Leaving smoked cigarettes around your living room may not sound like a good idea for interior decoration, but birds don’t share that sensibility.
Some bird species use cigarette butts to line their nests.
A new study in the journal Biology Letters suggests the practice may actually be beneficial to those that live in the nests.
The study was done in Mexico City, and it involved two bird species: house sparrows and house finches.
Ecologist Constantino Macias Garcia and a team of students at the National Autonomous University of Mexico looked at 80 nests on the university campus.
In every nest, birds had used cigarette butts as a building material.
“It is a very prevalent phenomenon,” Macias Garcia said. “They are regularly using them.”
The birds did not use the cigarette butts intact. They extracted the cellulose fibers in the filters and wove the fibers through the twigs and branches.
So why do birds use this seemingly repulsive material — full of nicotine and other chemicals — in their homes?
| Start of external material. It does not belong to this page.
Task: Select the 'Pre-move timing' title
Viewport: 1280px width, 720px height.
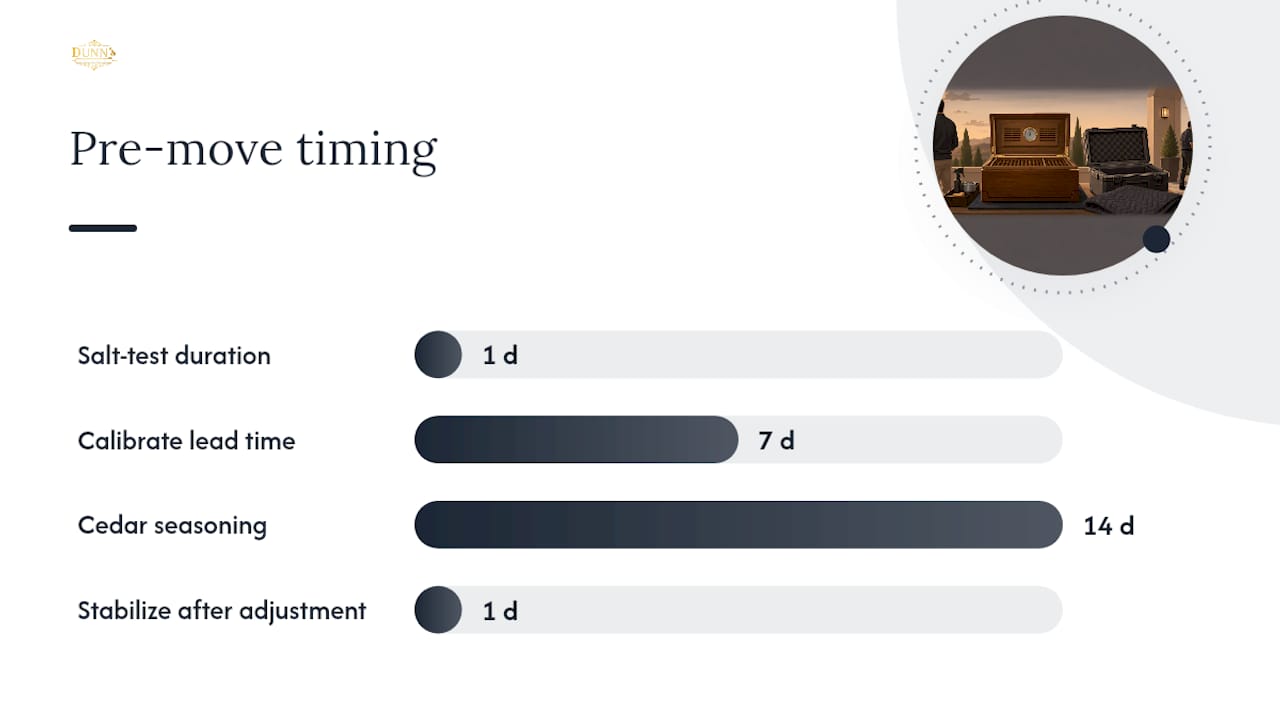Action: [253, 149]
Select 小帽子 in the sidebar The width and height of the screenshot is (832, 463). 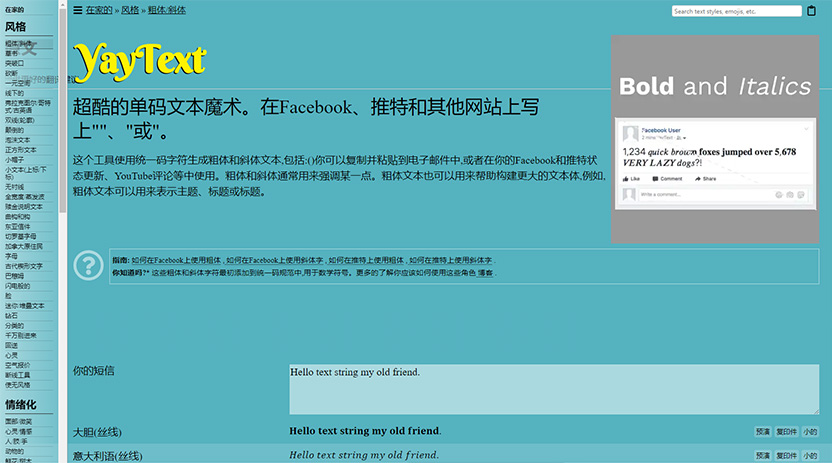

Macias Garcia wondered if it was serving a protective purpose. After all, nicotine is a well-known insect repellant, and bird nests are often full of harmful parasites, such as mites and lice.
Once the finch and sparrow fledglings had left their nests, Macias Garcia and his team took many of the nests down. They then measured the amount of cellulose fibers, as a proxy for the amount of nicotine in each nest, and counted the number of parasites.
“The more cellulose there was in the nests, the fewer parasites we found in those nests,” Macias Garcia said.
The parasites apparently disliked the nicotine-filled fibers.
The use of cigarette butts could be an urban version of a behavior observed elsewhere in other bird species.
Evolutionary biologist Dale Clayton of the University of Utah says starlings, for example, line their nests with certain aromatic plants that emit “volatile chemicals that appear to kill ectoparasites like lice and mites and also bacteria.”
He says the chemicals in the plants are also thought to boost the immune systems of chicks so they are better able to fight parasites.
The behavior has probably evolved because of obvious advantages to the survival of the species, Clayton says.
But he cautions that the authors of the new study have not shown that cigarette butts ultimately benefit bird species.
“What they need to show now is that the impact on mites does actually increase the reproductive success of the birds,” Clayton said.
After all, cigarettes butts may also be causing harm to the birds.
“Cigarette butts contain about a hundred substances that are added to the cigarettes or that come with the nicotine,” Macias Garcia said.
Many of those substances are toxic, so any positive effect of the nicotine could be outweighed by the negative effects of other chemicals.
That’s something Macias Garcia wants to investigate next.